In 2011, Jibrell along with retired Australian diplomat James Lindsay also published Peace and Milk: Scenes of Northern Somalia, a photography book on Somalia's nomadic countryside and life. The work has received international accolades from environmental organizations, including the Goldman Environmental Foundation and Résistants pour la Terre.

==Anti-charcoal campaign==
Through Horn Relief, Jibrell mounted a successful campaign to salvage old-growth forests of acacia trees in the northeastern part of Somalia. These trees, which can grow up to 500 years old, were being cut down to make charcoal since this so-called "black gold" is highly in demand in the Arabian Peninsula, where the region's Bedouin tribes believe the acacia to be sacred.

However, while being a relatively inexpensive fuel that meets a user's needs, the production of charcoal often leads to deforestation and desertification. As a way of addressing this problem, Jibrell and Horn Relief trained a group of adolescents to educate the public on the permanent damage that producing charcoal can create.

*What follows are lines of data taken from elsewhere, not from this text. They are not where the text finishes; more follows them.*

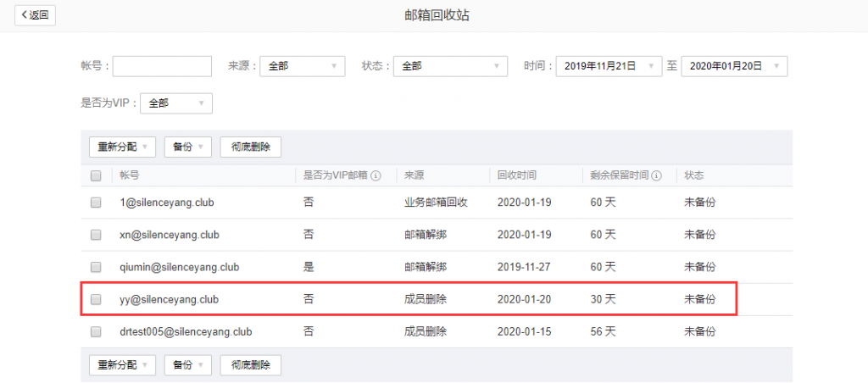Select the yy@silenceyang.club row checkbox
Image resolution: width=868 pixels, height=383 pixels.
(x=96, y=299)
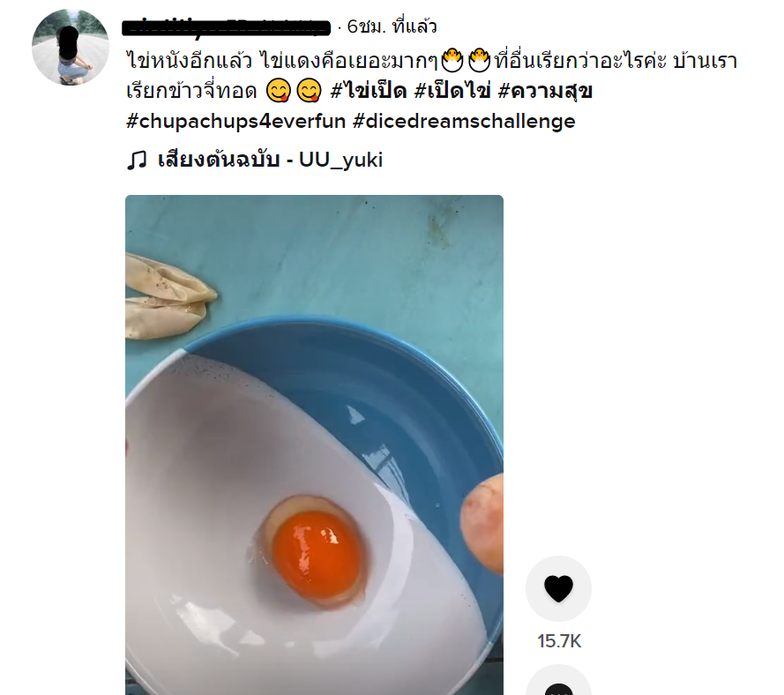784x695 pixels.
Task: Play the egg yolk video
Action: 314,445
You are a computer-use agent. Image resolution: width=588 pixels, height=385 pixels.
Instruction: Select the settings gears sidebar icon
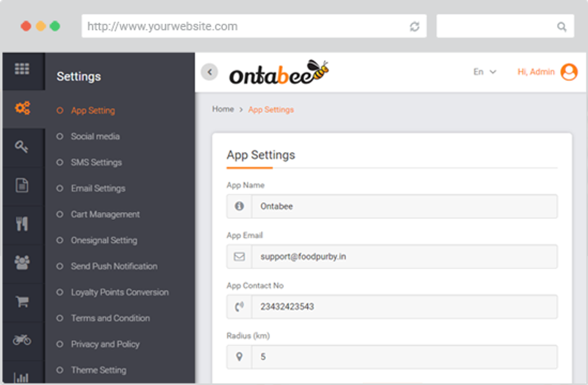tap(23, 109)
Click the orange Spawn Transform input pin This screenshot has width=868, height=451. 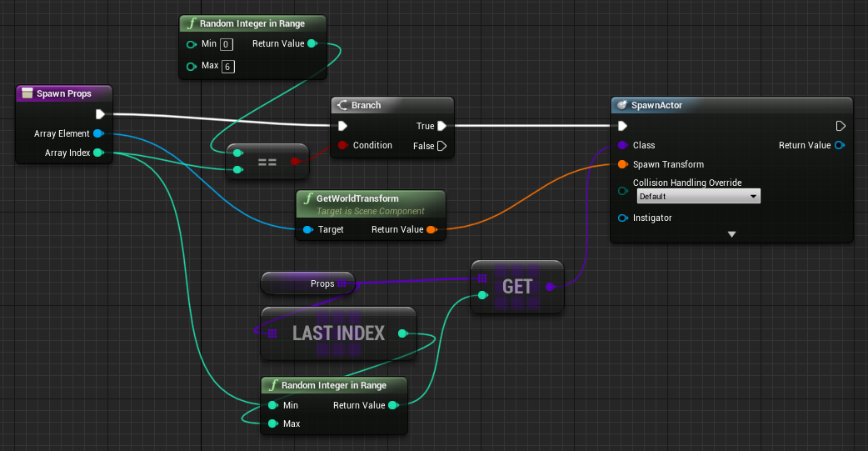pyautogui.click(x=622, y=164)

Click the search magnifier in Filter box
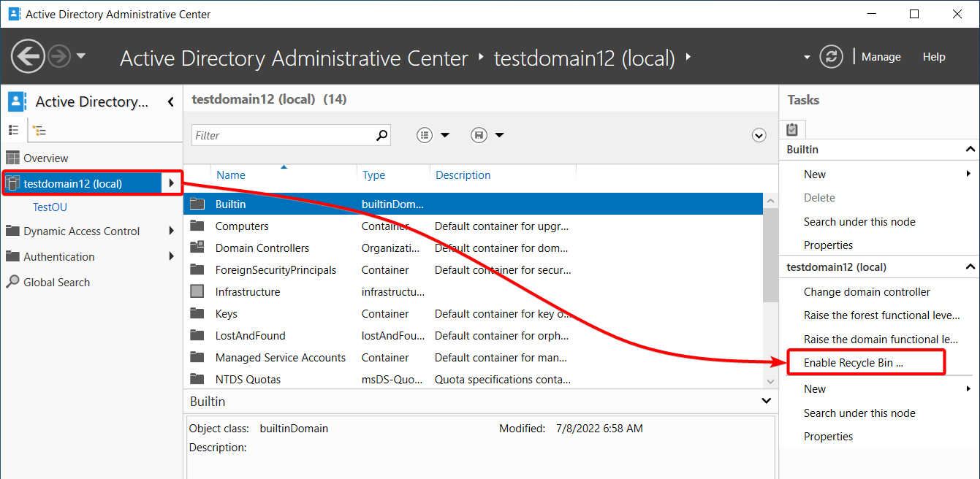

In 1999, Horn Relief coordinated a peace march in the northeastern Puntland region of Somalia to put an end to the so-called "charcoal wars." As a result of Jibrell's lobbying and education efforts, the Puntland government in 2000 prohibited the exportation of charcoal. The government has also since enforced the ban, which has reportedly led to an 80% drop in exports of the product.

==Awards==
For her efforts environmental degradation and desertification, Jibrell has received a number of awards. In 2002, she was presented the Goldman Environmental Prize, the most prestigious grassroots environmental award. In 2008, she also won the National Geographic Society/Buffett Foundation Award for Leadership in Conservation.